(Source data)
[START]

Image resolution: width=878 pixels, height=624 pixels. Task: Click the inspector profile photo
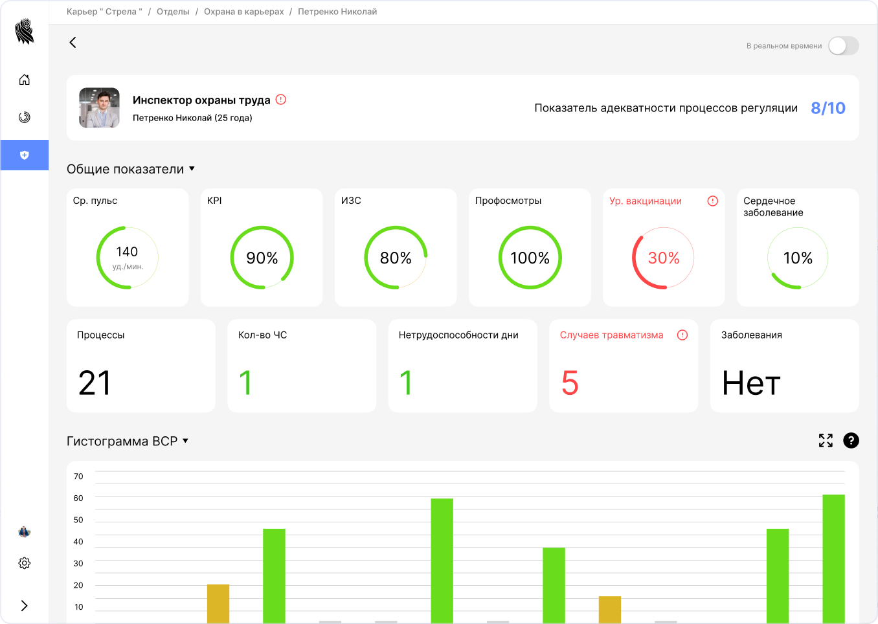point(99,108)
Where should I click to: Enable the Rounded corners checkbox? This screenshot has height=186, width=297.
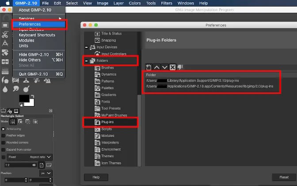4,143
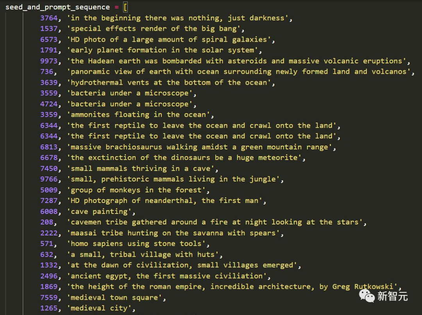Click the 新智元 watermark text
The image size is (422, 315).
point(392,296)
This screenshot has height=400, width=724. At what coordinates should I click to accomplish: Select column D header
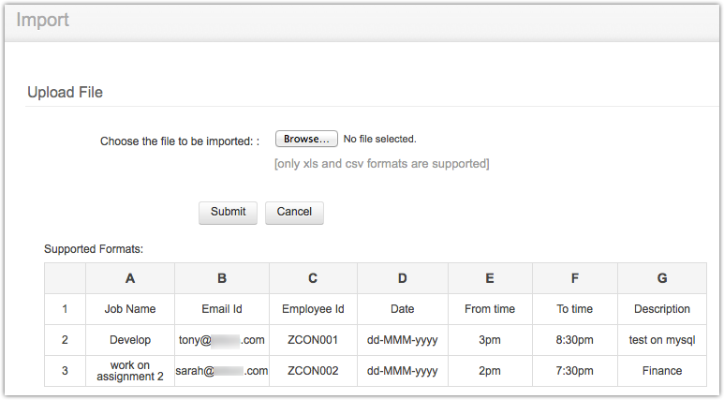pyautogui.click(x=402, y=278)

[END]

#### REQUEST
Please write out all the records above word for word, leaving the pictures out.

#### ANSWER BELOW
Image resolution: width=878 pixels, height=624 pixels. Task: Click the inspector profile photo
point(99,108)
Where should I click to: Enable the Rounded corners checkbox? This screenshot has height=186, width=297.
4,143
Click the 新智元 watermark text
The image size is (422, 315).
point(392,296)
This screenshot has height=400, width=724. At what coordinates should I click to accomplish: Select column D header
pyautogui.click(x=402, y=278)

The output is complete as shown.